Output exactly the lines of the listing below that run from the line with "The width and height of the screenshot is (730, 826)." through the line with "Given: Collapse the". No pictures.

====== Record extracts ======

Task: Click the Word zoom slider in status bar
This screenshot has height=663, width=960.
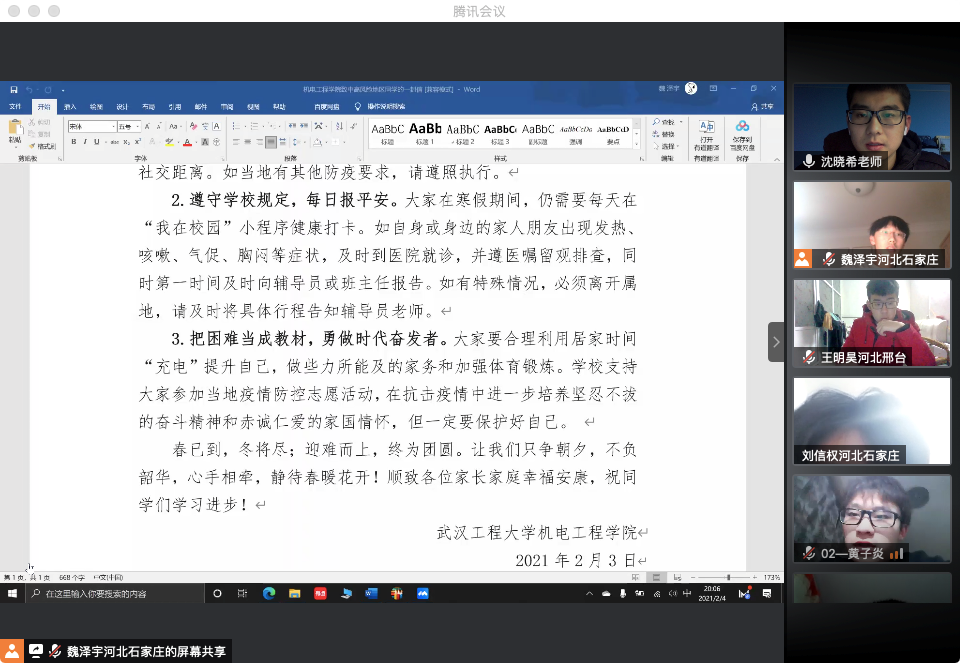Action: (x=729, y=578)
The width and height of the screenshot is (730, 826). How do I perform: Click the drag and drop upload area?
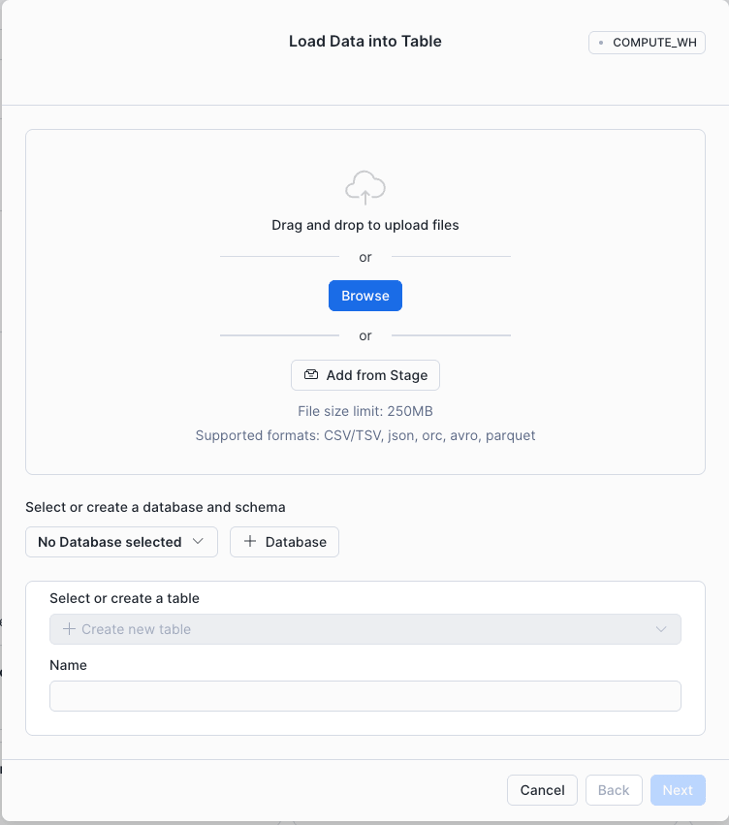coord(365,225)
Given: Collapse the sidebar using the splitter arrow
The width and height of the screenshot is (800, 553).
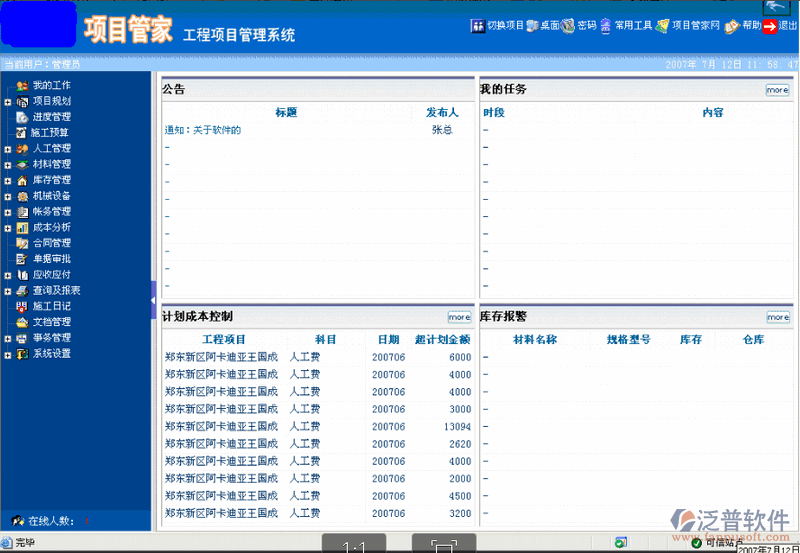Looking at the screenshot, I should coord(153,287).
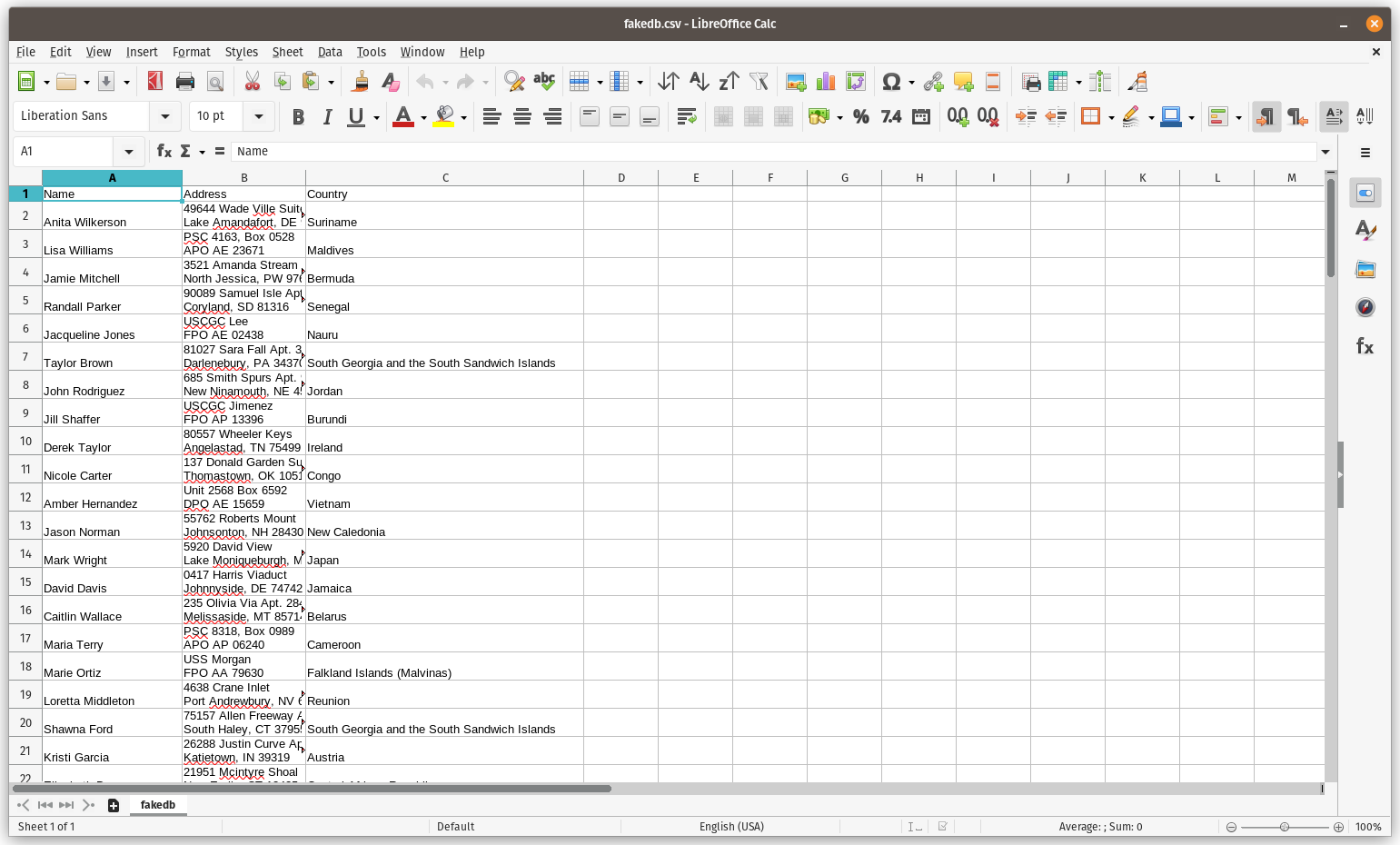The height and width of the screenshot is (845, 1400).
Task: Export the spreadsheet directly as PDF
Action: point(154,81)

======
====== Record extracts ======

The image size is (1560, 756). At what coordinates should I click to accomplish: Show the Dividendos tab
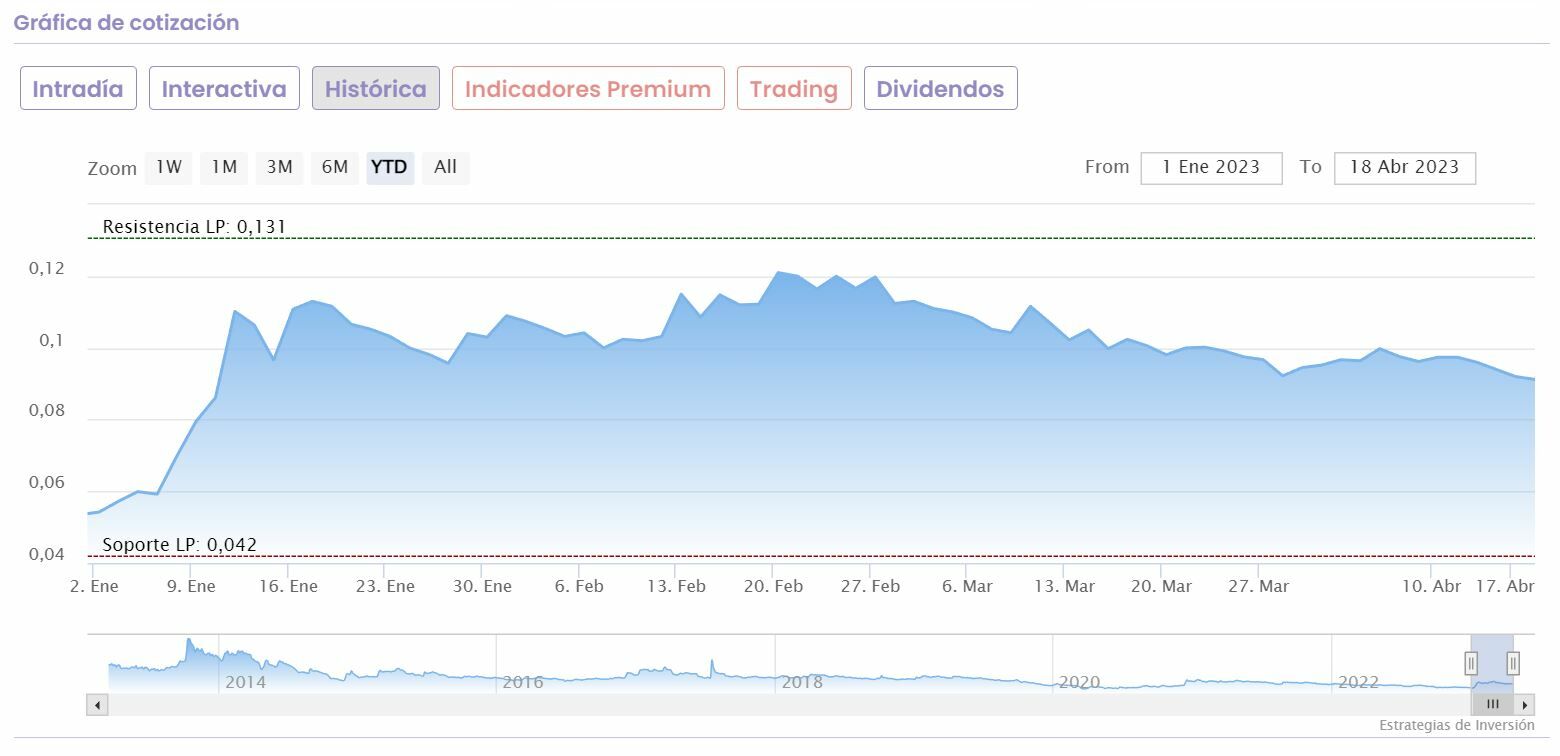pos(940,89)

======

→ **Answer space**:
The width and height of the screenshot is (730, 826). How do I perform: Click the drag and drop upload area?
coord(365,225)
Given: Collapse the sidebar using the splitter arrow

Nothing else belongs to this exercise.